Strachan reviews 1917

Owen Strachan reviews the film 1917: "Keep Your Eyes on the Trees: An Essay on 1917, the Most Profound Film Since Tree of Life".

I also reviewed 1917 back in February.

Ahmaud Arbery

I haven't paid close attention to this story, so I could be mistaken, but here's my opinion at this point:

1. Thanks to Steve for sending along what I think is a helpful analysis. I agree with what Laurie Higgins says here.

2. Many people are alleging it's racism (it seems) primarily because it took such a long time to investigate, bring charges, and make arrests. However, I don't know that's necessarily the case. For example, I've read the father was an ex-cop. If so, then that might be the main reason it took such a long time, i.e., the blue wall of silence. This in turn could imply corruption among the police, but not necessarily racism.

3. Of course, it's possible it could have been both racism and the blue wall. However, at least from what I've read, I don't see anything that points to racism as the main or sole motivation. Other than the fact that Arbery happens to be black and this happened in Georgia where there are supposedly a lot of racists. At best, wouldn't that just be circumstantial and guilt by association?

4. I'm no lawyer, so what do I know, but I guess the McMichaels' best defense is they were attempting to make a citizen's arrest in light of witnessing Arbery come to a home (under construction) multiple times in the past, Arbery grabbed hold of their gun, there was a struggle, then they either shot their gun in self-defense or it accidentally went off during the struggle.

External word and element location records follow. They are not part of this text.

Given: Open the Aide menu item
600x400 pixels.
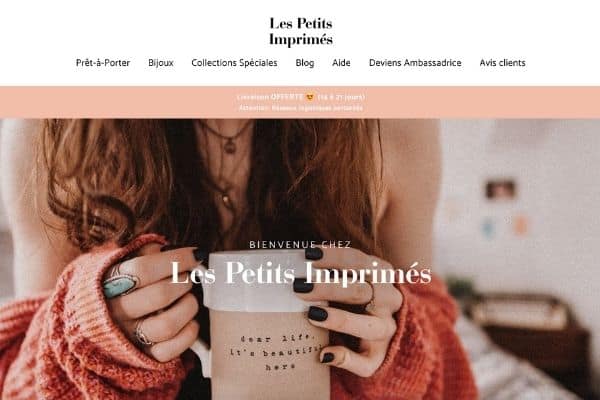Looking at the screenshot, I should click(x=341, y=63).
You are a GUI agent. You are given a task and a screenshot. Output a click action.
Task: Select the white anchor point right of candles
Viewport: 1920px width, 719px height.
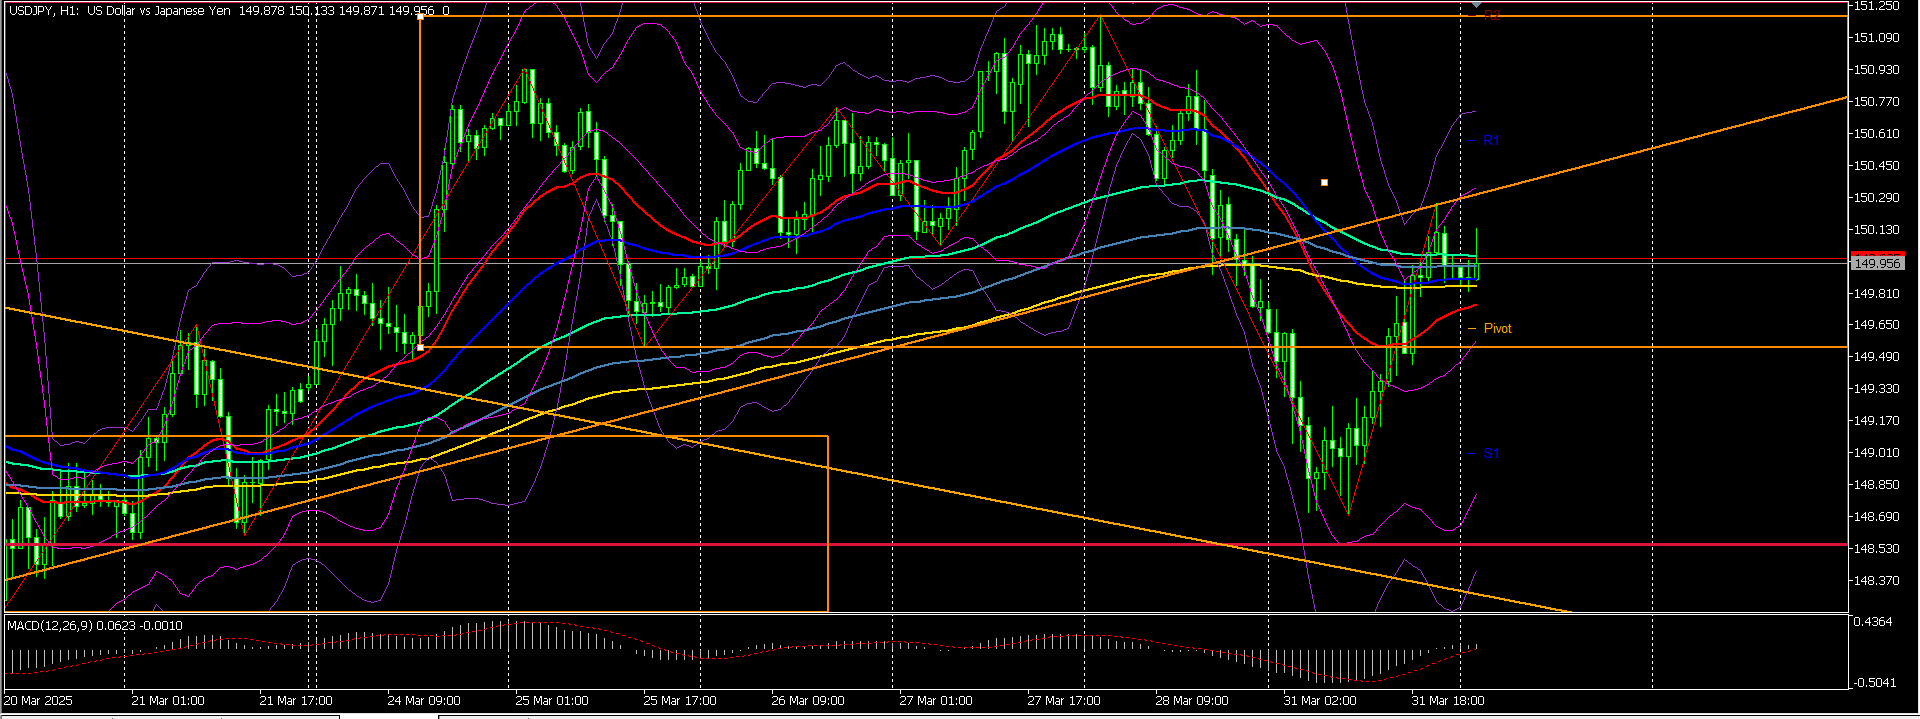pos(1325,183)
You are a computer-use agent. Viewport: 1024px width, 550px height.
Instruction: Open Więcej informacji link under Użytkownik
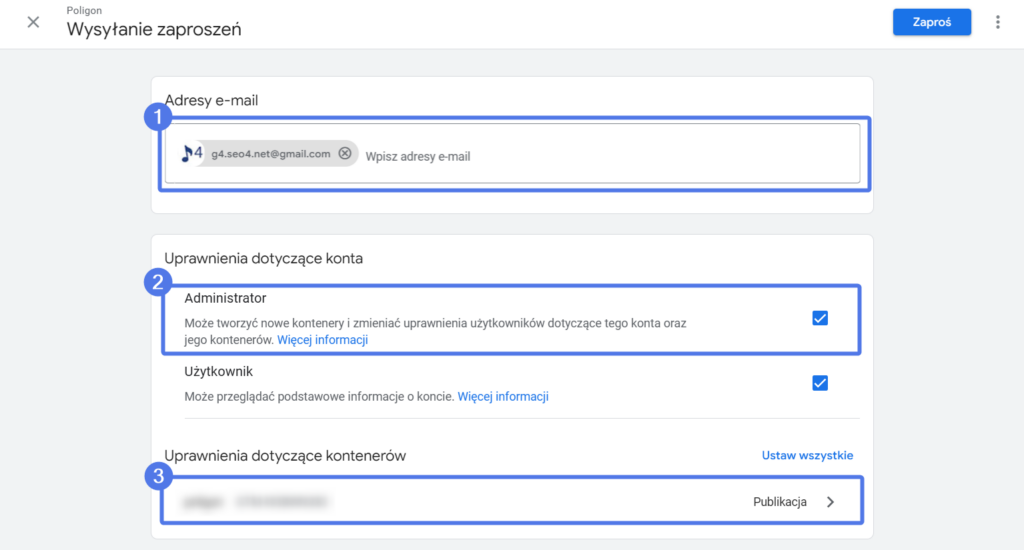503,396
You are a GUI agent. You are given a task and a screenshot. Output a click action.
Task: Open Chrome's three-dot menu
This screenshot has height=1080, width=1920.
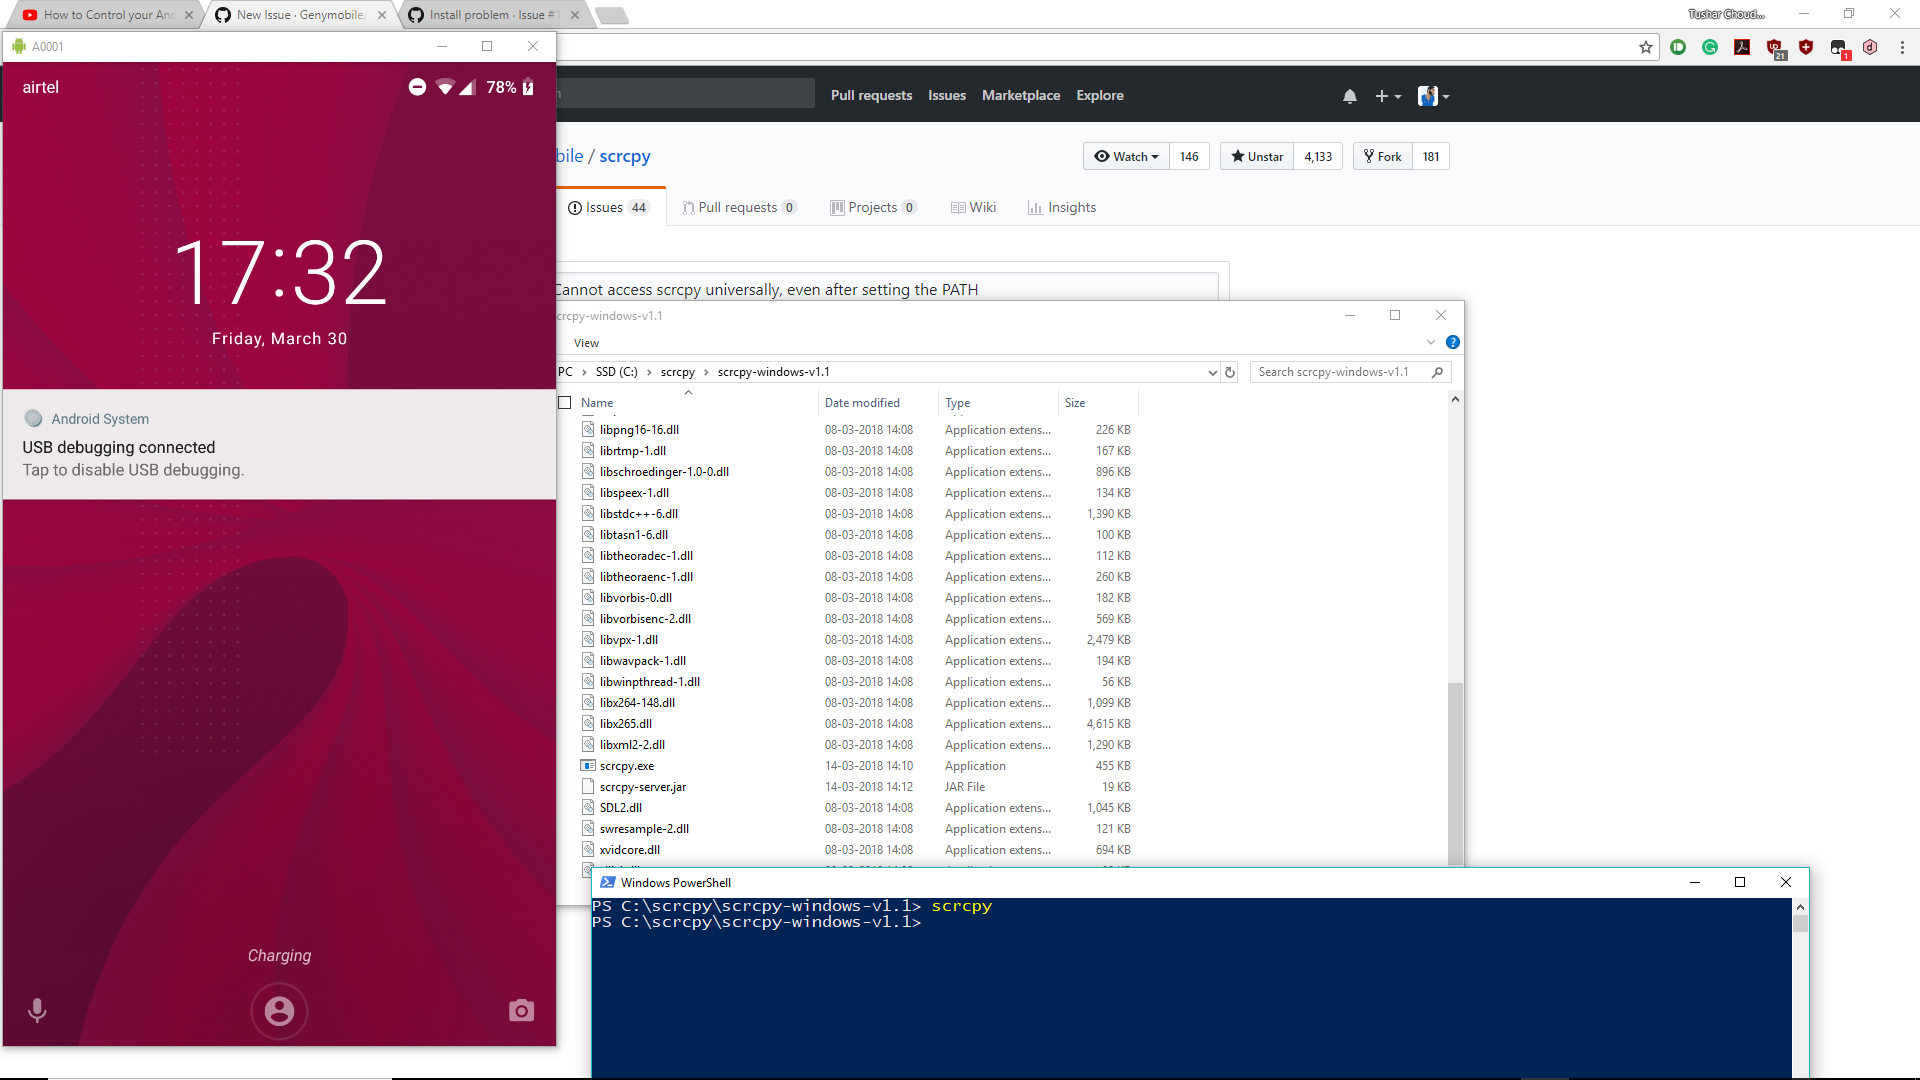click(1902, 47)
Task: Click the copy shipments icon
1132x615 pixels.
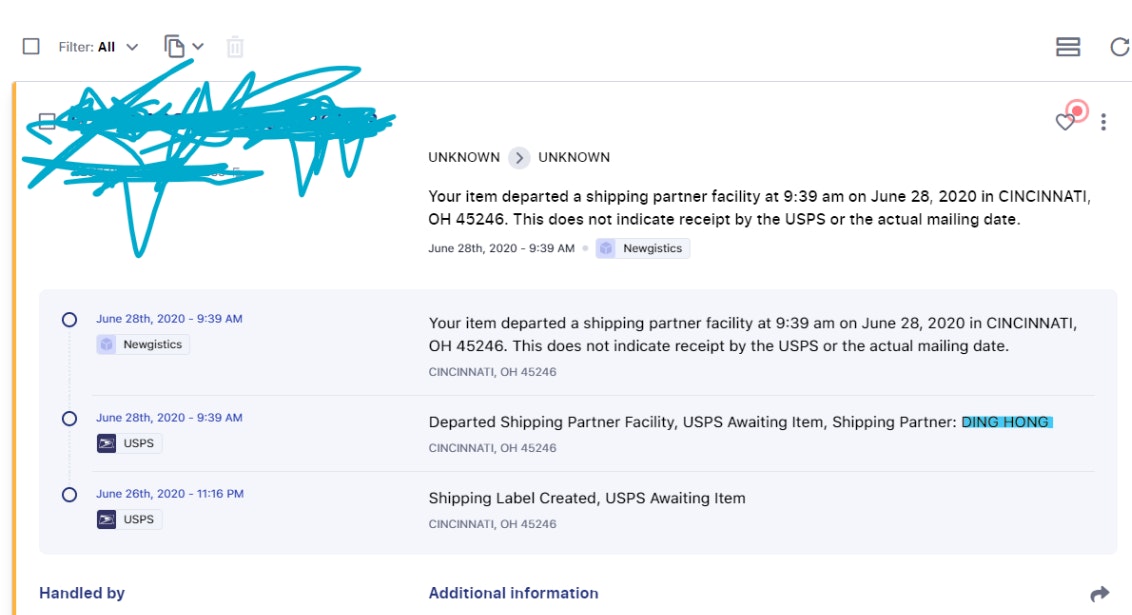Action: [175, 46]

I doubt this would hold up. It looks like they were chasing down a man and picking a fight. They could have been acting like vigilantes. As far as I know, Arbery wasn't actively committing a crime when the McMichaels' approached him. Maybe the McMichaels thought they had reasonable cause that Arbery had committed crimes in the past, but even if so Arbery's crime would have been trespassing, but does that justify a citizen's arrest? Or why not just call the actual cops in that case? And Arbery could have been scared for his life and acting in self-defense too.

"Ask China"

1. It's obvious the reporter was asking Trump a loaded question. Baiting Trump. Of course, the mainstream media doesn't focus on her loaded question. Just Trump's response.

2. I bet Trump would have said "ask China" regardless of the reporter's race/ethnicity.

3. Liberals are saying this isn't an isolated incident. They're saying Trump has a "pattern". However, even if (arguendo) that were true, that doesn't mean it's true in this case.

Also, if we want to talk about "patterns", then what about the "pattern" of liberals always getting so easily triggered and playing the victim?

4. Many people are saying Trump is thin-skinned. That he shouldn't have walked out on the press conference. Sure, Trump is thin-skinned. However, it's also true much of the media is out to get Trump. Gotcha journalism and the like. It's hardly a mystery why Trump would walk out. And I wouldn't blame him for walking out on these kind of people.

Likewise, what about the reporter and mainstream media being thin-skinned too? They're so touchy by assuming the president saying "ask China" to an Asian-American reporter must be due to racism.

5. Not to mention the reporter's virtue signaling by asking the question she asked. However, if she and other reporters are just going to go around self-righteously or sanctimoniously congratulating one another for asking these sorts of lame questions, then what's the point of the press conference? The press conference is a waste of time for Trump. Why shouldn't he walk out? He has more important things to do as the president.